One of the most powerful, and least effort, features provided by the OBIEE stack for improving throughput is caching. For reports that have been executed before, OBIEE will serve the results from the mid-tier instead of going back to re-query the database.

This has two advantages – first, the query that hits cache returns faster since it avoids the round trip to the database, and second that by reducing the percent of queries that hit the database, it improves the response time for the queries that do hit the database.
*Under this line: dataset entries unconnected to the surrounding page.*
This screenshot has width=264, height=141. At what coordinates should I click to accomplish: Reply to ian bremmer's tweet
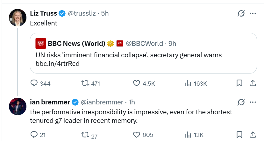[34, 135]
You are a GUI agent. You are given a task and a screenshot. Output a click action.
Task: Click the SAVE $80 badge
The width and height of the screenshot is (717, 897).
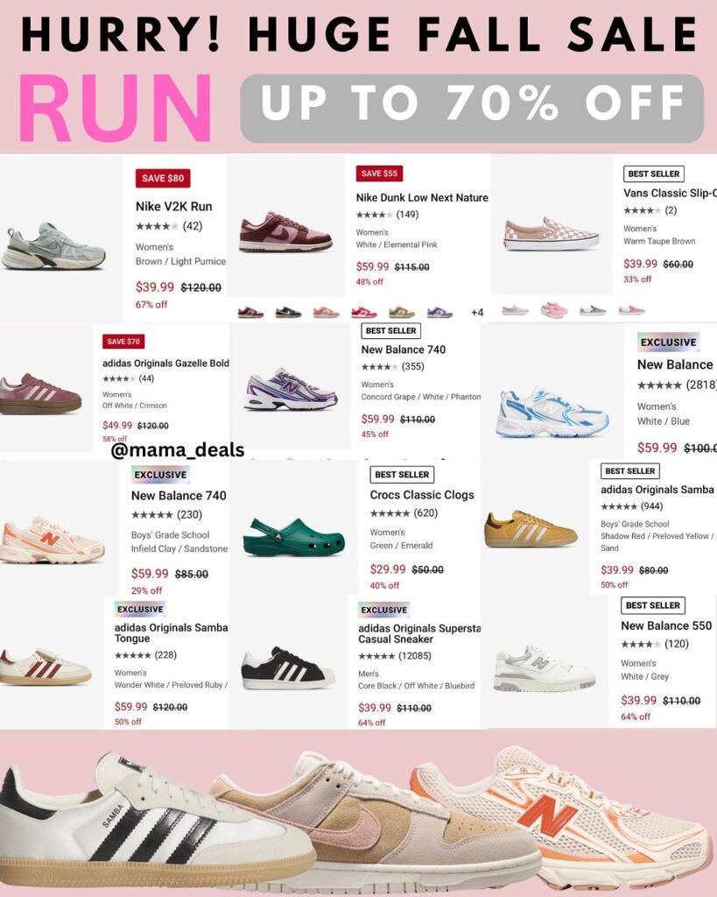[x=163, y=178]
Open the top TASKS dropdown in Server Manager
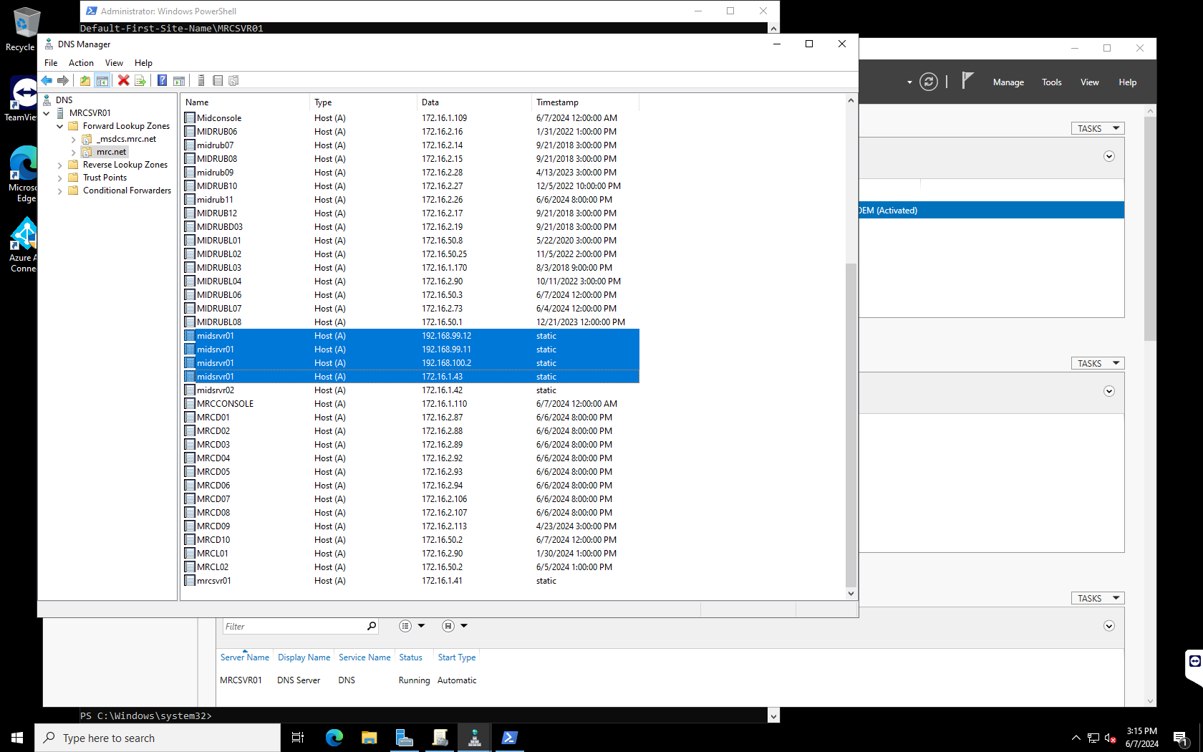The width and height of the screenshot is (1203, 752). (1097, 127)
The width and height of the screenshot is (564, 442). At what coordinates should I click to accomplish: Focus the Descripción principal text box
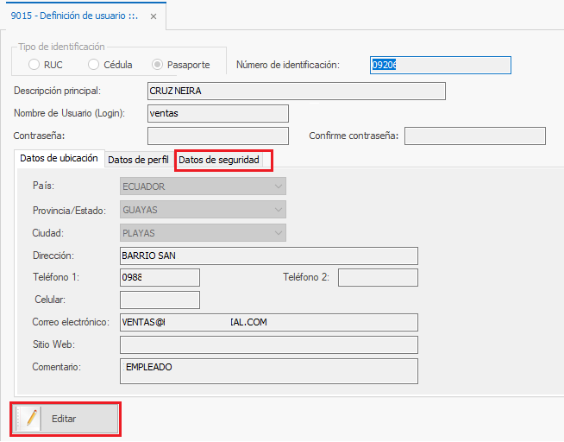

However, a query that does not query the database can not, by definition, know if the data has changed on the database. Hence an important part of the caching strategy is defining how to avoid getting stale data out of cache. In this post I will examine the various options and their relative merits.

Cache Persistence Time

Your initial reaction may be to say that since we run ETL only once every day (or whatever your frequency may be), it is okay set the cache to expire every 24 hours. OBIEE even provides an option to expire cache entries after a given time period:

image

Unfortunately, cache persistence time is measured from the time the cache entry was created and not when the data is refreshed. This means that even if you set this to your ETL refresh interval, you will still get some reports being answered out of (stale) cache although the underlying data has changed. For example, imagine the case when ETL starts every night at 1 am:

image

You might be tempted to set the cache persistence time and assume that will take care of your purging data after every ETL. Unfortunately, this does not work. To understand why consider a report run at 12:30 am.

image

and then again at 2:30 am just two hours later.

image

This will hit cache entry created at 12:30 am since less than 24 hours have passed. However, the data in the underlying tables has changed completely.

So it is clear that one needs some way of signaling changes on the database to the OBIEE server so it can purge the obsolete cache entries. In subsequent posts, I will talk about the various options available to you – as well as their pros and cons.